Il a laissé entendre à plusieurs reprises qu’il était en service pour la France au Rwanda, mais il faut tempérer ses propos, car on lui connaît une forte propension à l’affabulation. Pourtant on peut s’interroger sur les liens que la France aurait pu avoir avec cet homme très bien implanté au sein du clan présidentiel.
Turquoise
L’opération « militaro-humanitaire » est toujours entourée de mystères. Lancée le 22 juin 1994 son but officiel était de mettre fin aux violences et au génocide ainsi que de sécuriser les camps de réfugiés présents dans l’ex-Zaïre. Pourtant des témoignages laissent à penser que d’autres objectifs moins avouables faisaient partie de la mission. Des militaires français de Turquoise ont été aperçus au sud du pays, loin de la zone de conflit. Il y a aussi les mystérieuses livraisons de caisses de transport d’arme (sans que la cargaison exacte soit connue) sur l’aéroport de Goma en ex-Zaïre.
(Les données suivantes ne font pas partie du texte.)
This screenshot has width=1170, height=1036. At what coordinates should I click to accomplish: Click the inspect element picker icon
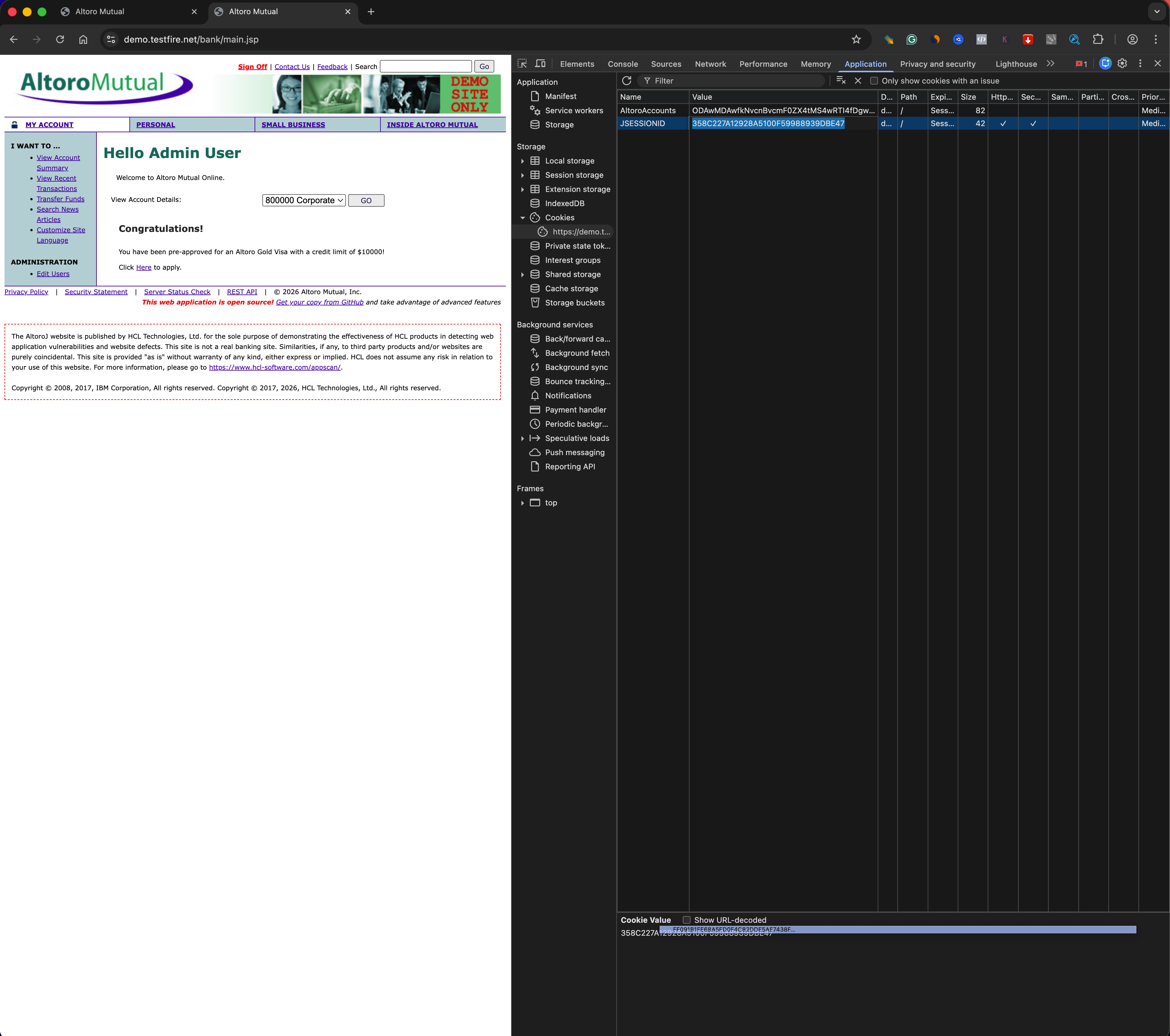[522, 64]
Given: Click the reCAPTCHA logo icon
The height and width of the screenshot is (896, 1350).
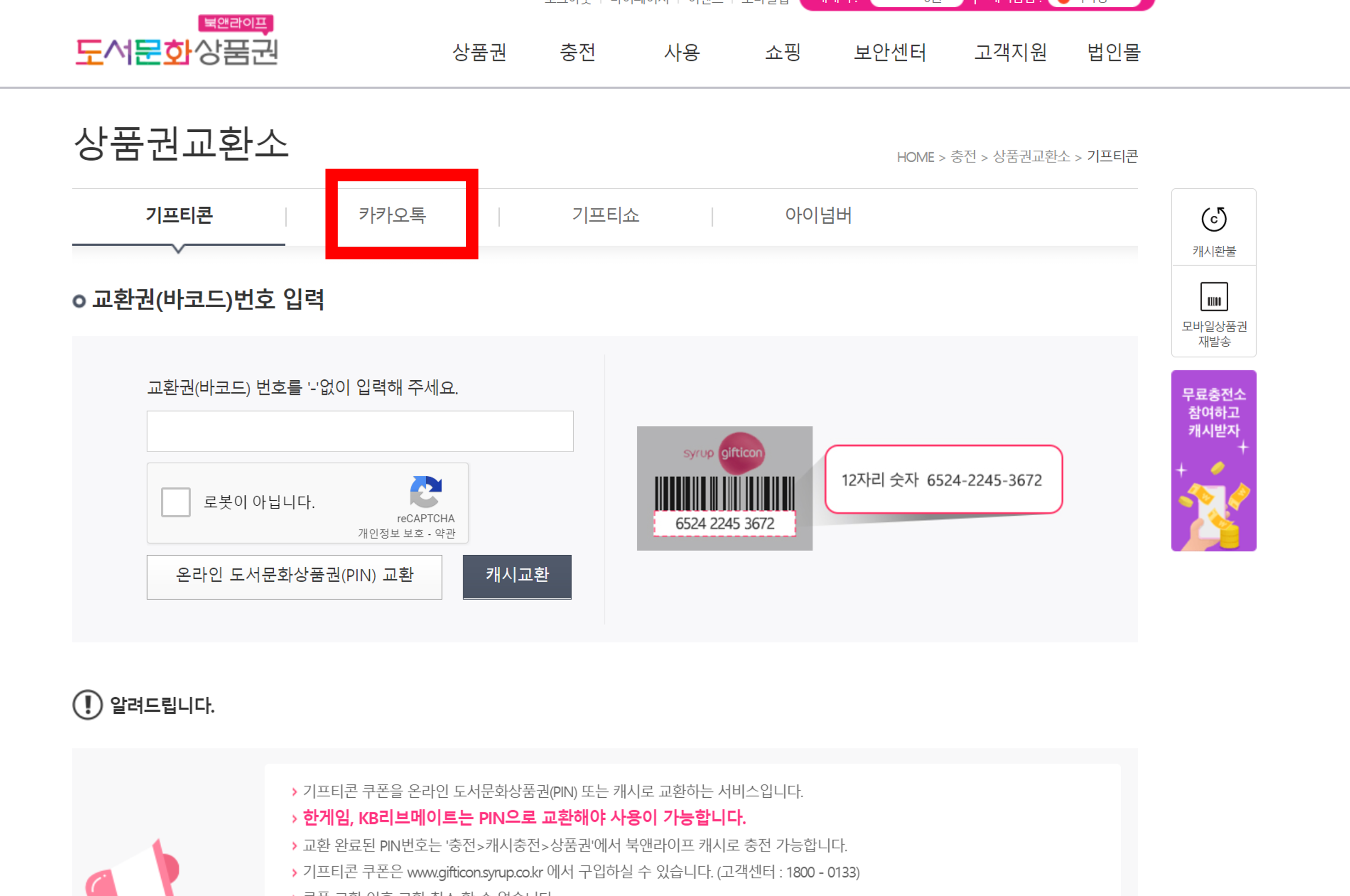Looking at the screenshot, I should [x=426, y=491].
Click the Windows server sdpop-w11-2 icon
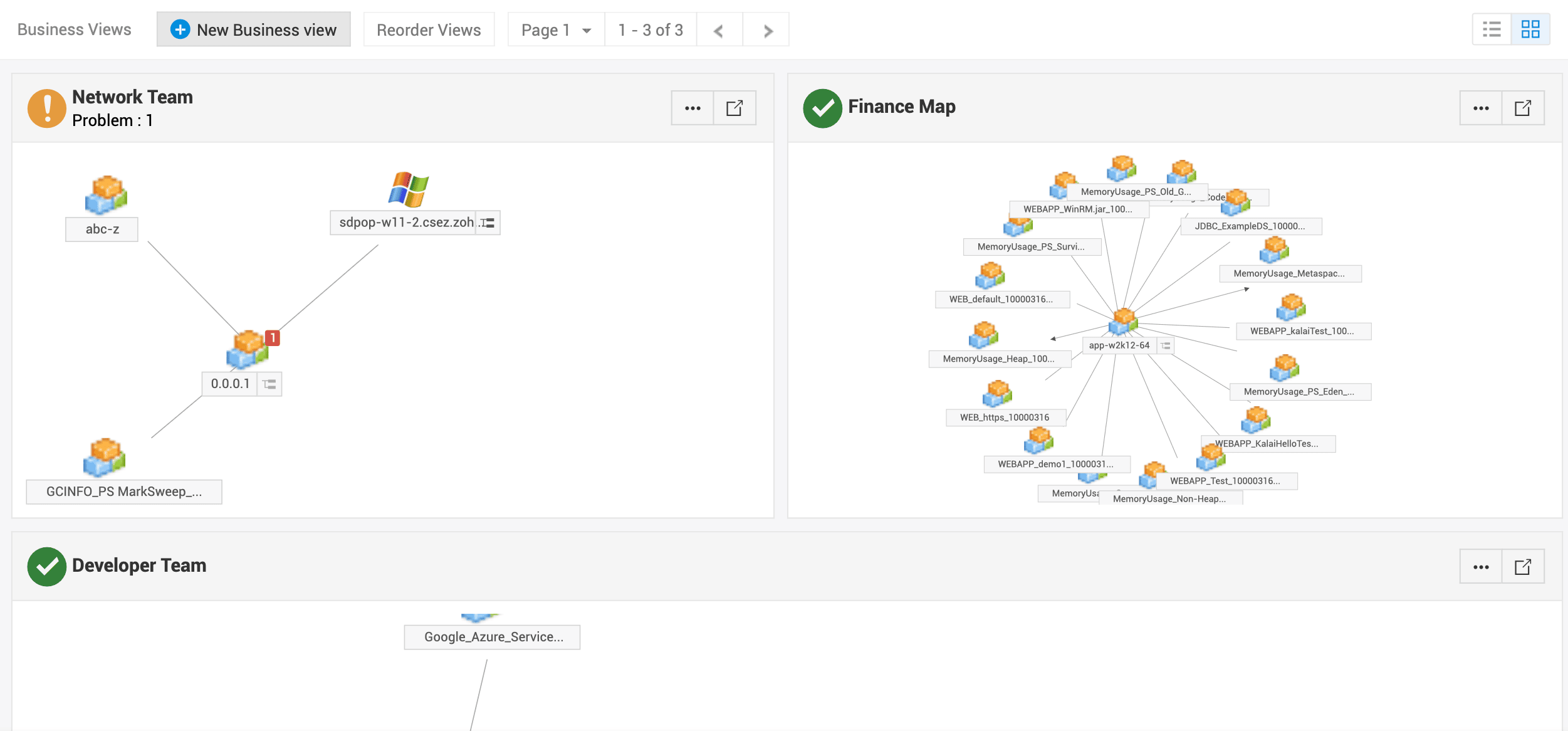Viewport: 1568px width, 731px height. click(x=409, y=189)
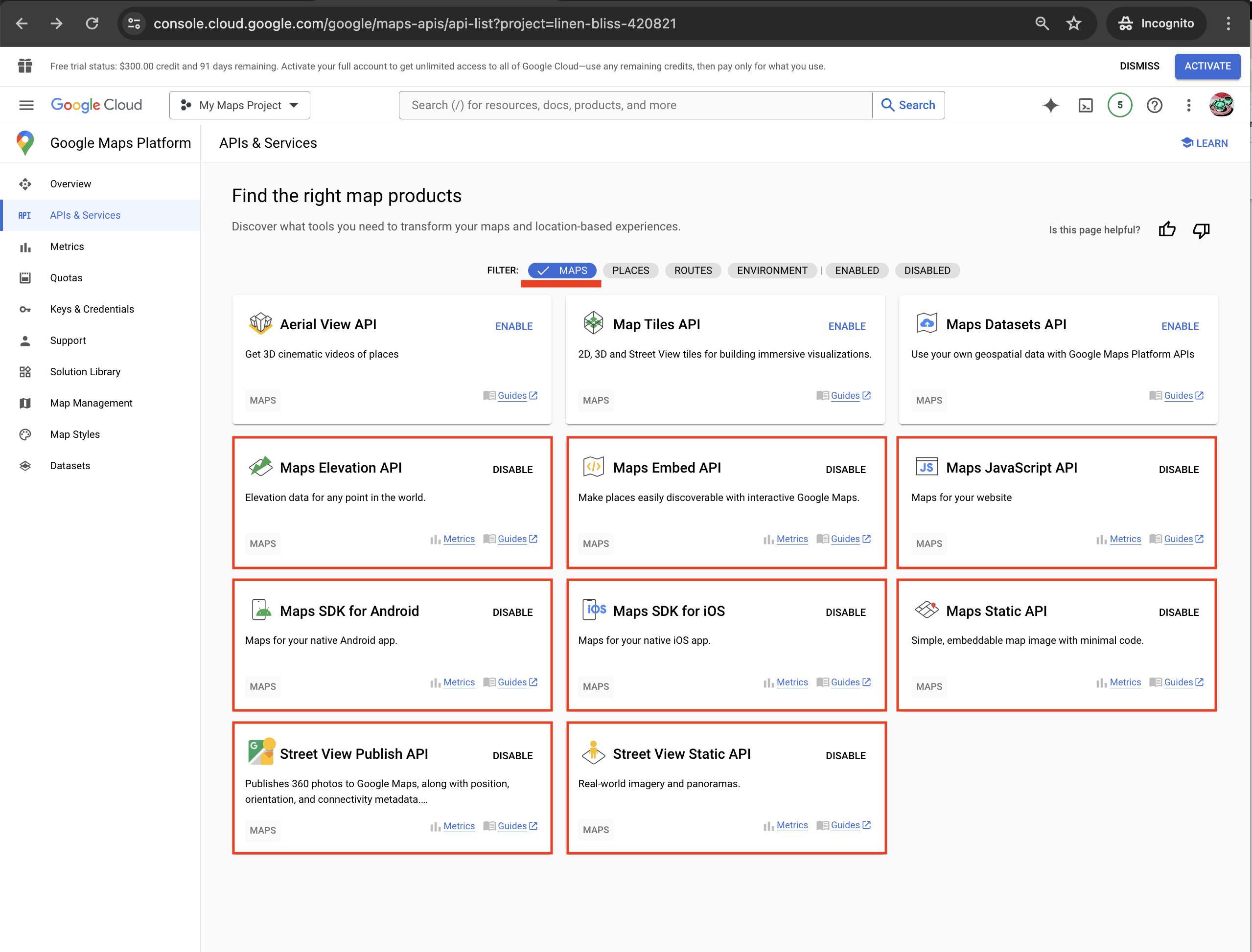Click ENABLE on the Aerial View API

(x=513, y=326)
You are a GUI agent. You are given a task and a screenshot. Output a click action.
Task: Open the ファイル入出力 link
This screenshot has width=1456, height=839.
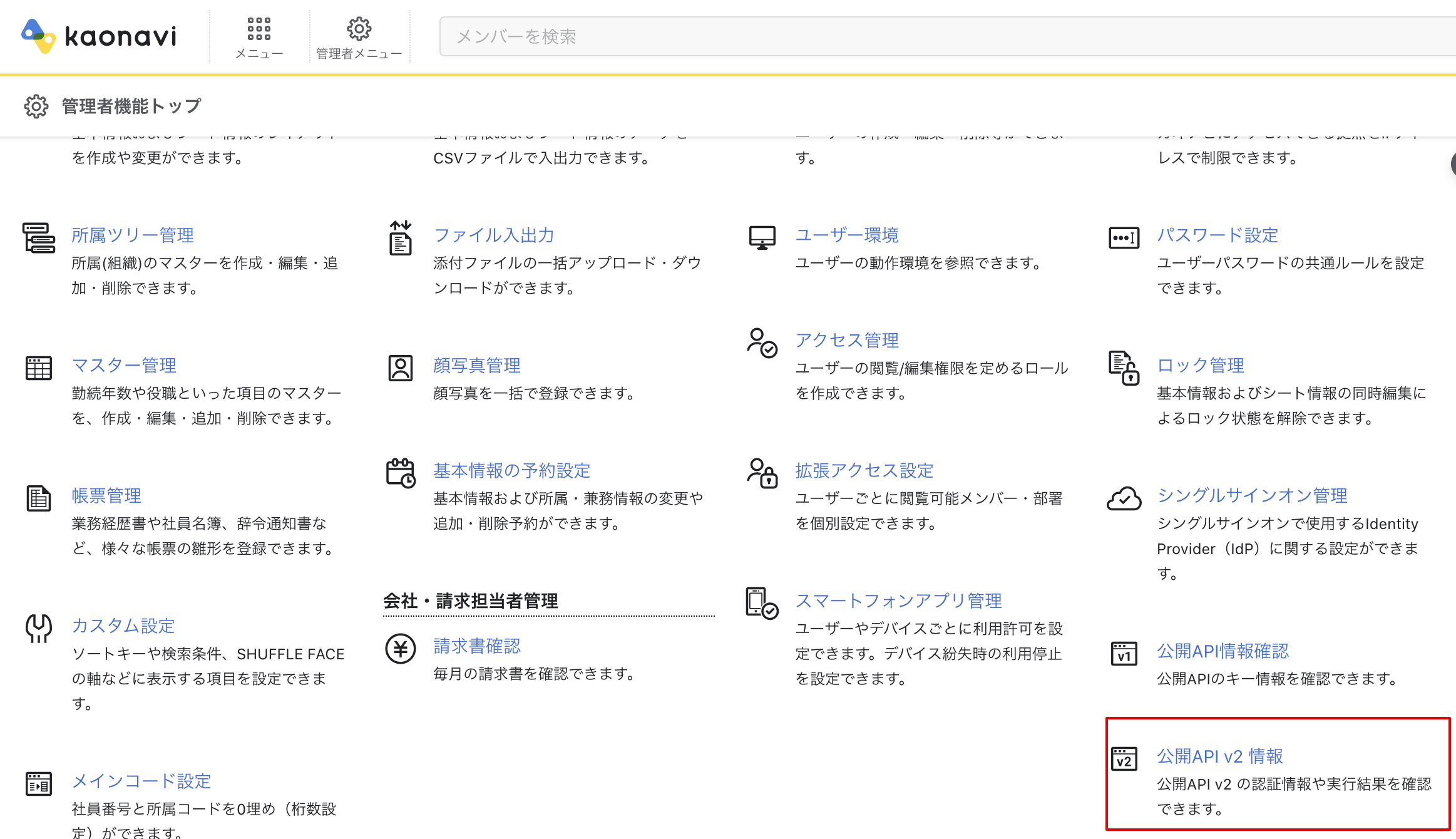(x=494, y=235)
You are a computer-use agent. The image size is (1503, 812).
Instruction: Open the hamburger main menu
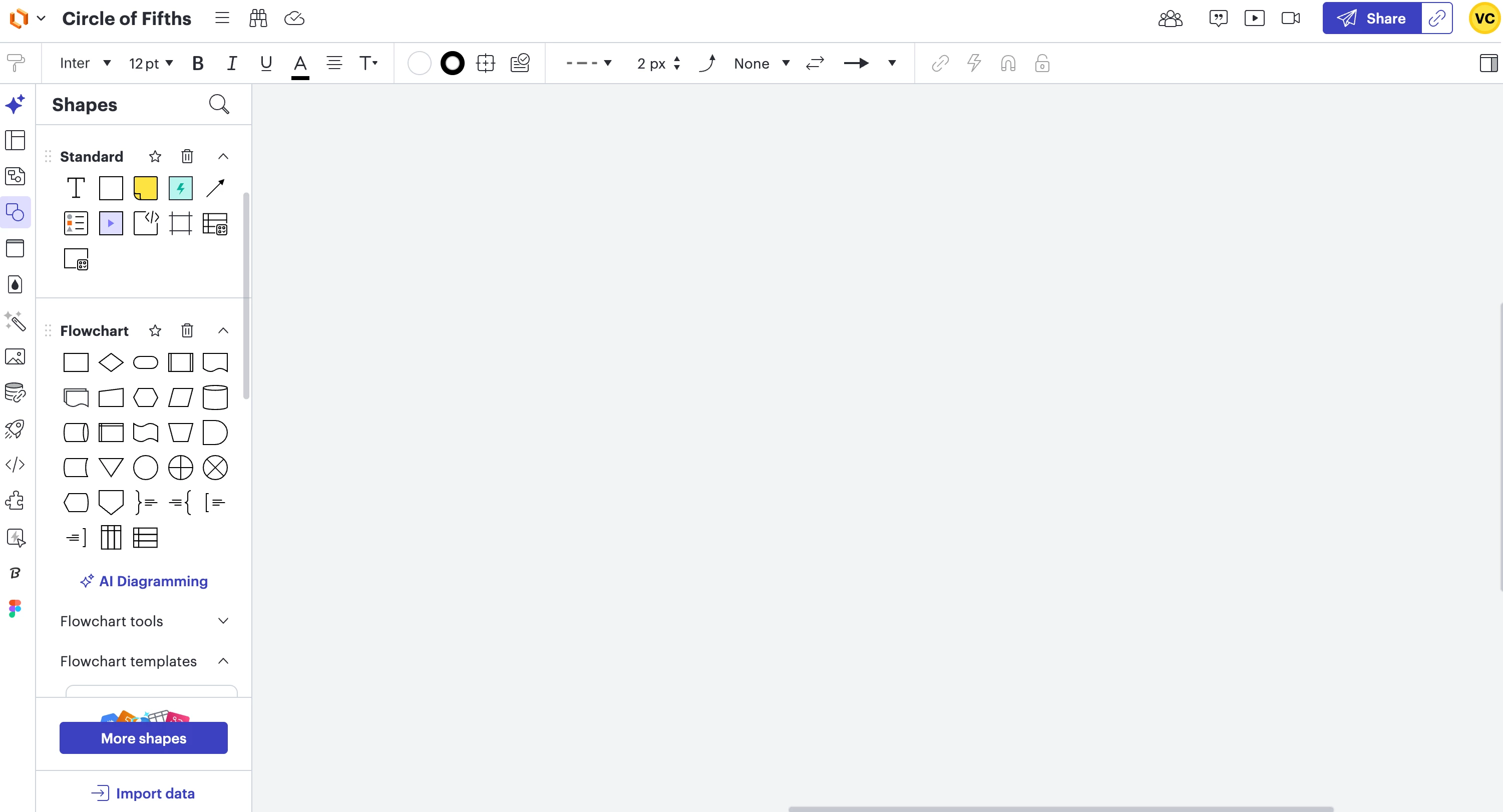(222, 18)
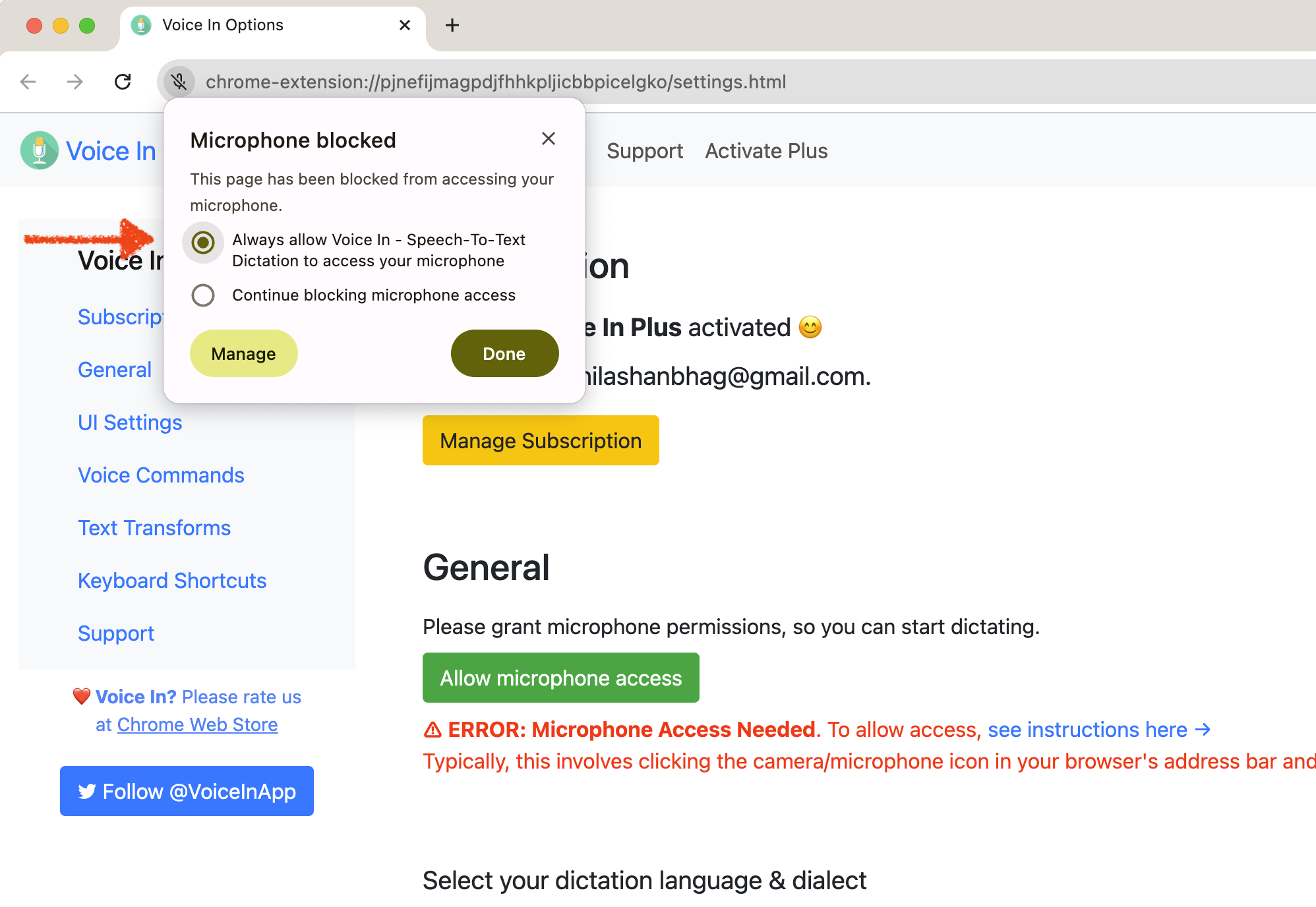Dismiss the Microphone blocked popup with X

pyautogui.click(x=548, y=139)
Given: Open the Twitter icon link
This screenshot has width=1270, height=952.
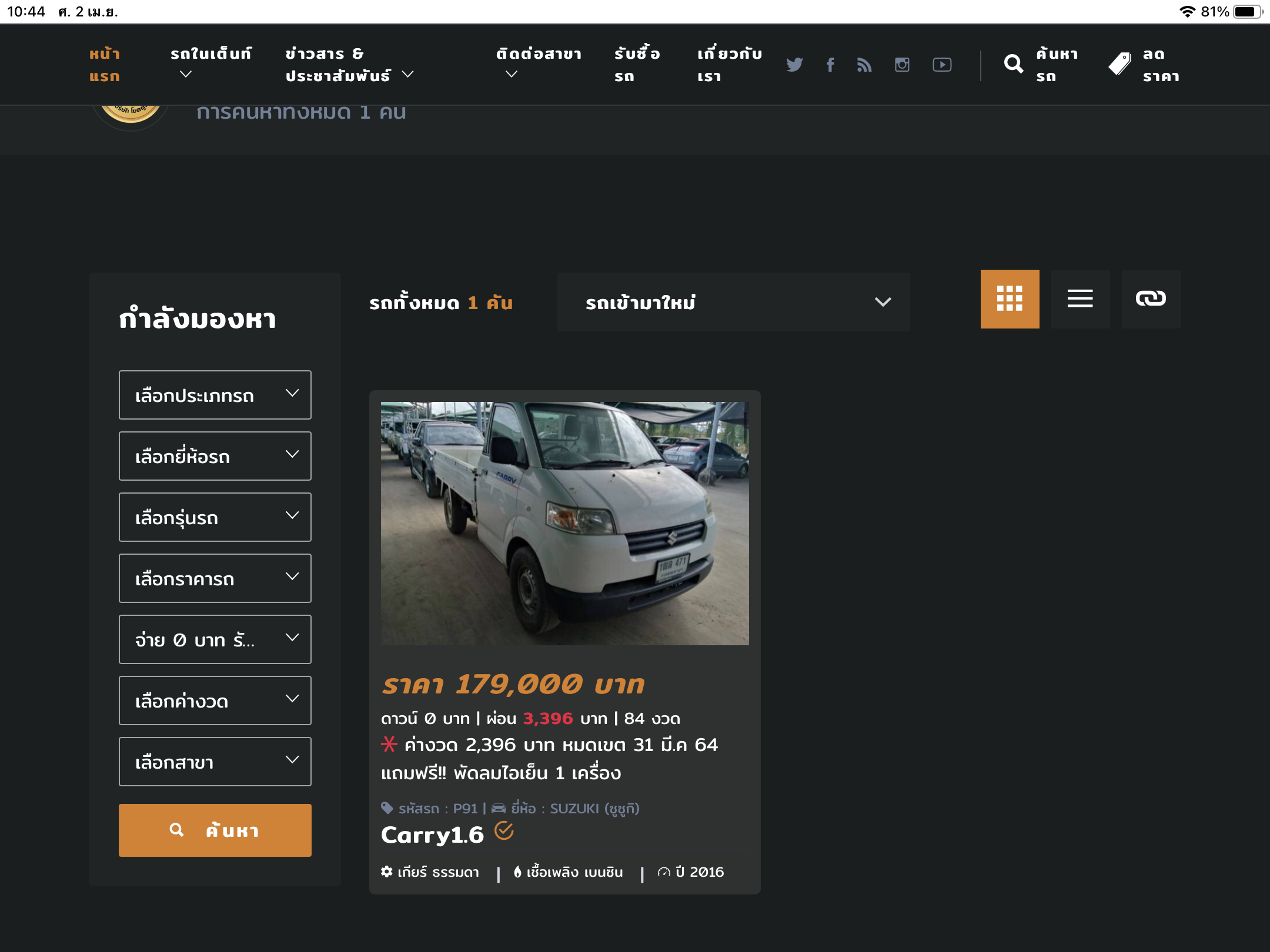Looking at the screenshot, I should click(x=794, y=65).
Là était la base d’opération de la force turquoise et entièrement sous son contrôle. Ces caisses n’étaient pas à destination des forces françaises, mais la hiérarchie ne pouvait en aucun cas ignorer leurs présences.
Le cas connu le plus grave qui met en cause la France directement est le drame de Bisesero. C’est le nom d’une région du Rwanda très vallonnée qui se trouve à proximité du lac Kivu. Elle a été le lieu d’un massacre qui aurait pu être évité. Le 27 juin, une patrouille de Turquoise arrive dans la région et trouve des survivants Tutsis, mais elle doit se replier vers sa base. Pendant les trois jours qui suivent, les tirs ne cessent dans la montagne. La hiérarchie qui est informée ne répondra jamais. Certains soldats y retourneront sans ordres et sauveront les derniers 800 Tutsi de la région, ils étaient encore 2000 trois jours auparavant et 50 000 au début du génocide…
L’initiative du président Macron est donc la bienvenue, car la France se devait d’ouvrir ses archives pour que la vérité sur son implication dans ce désastre soit connue de tous.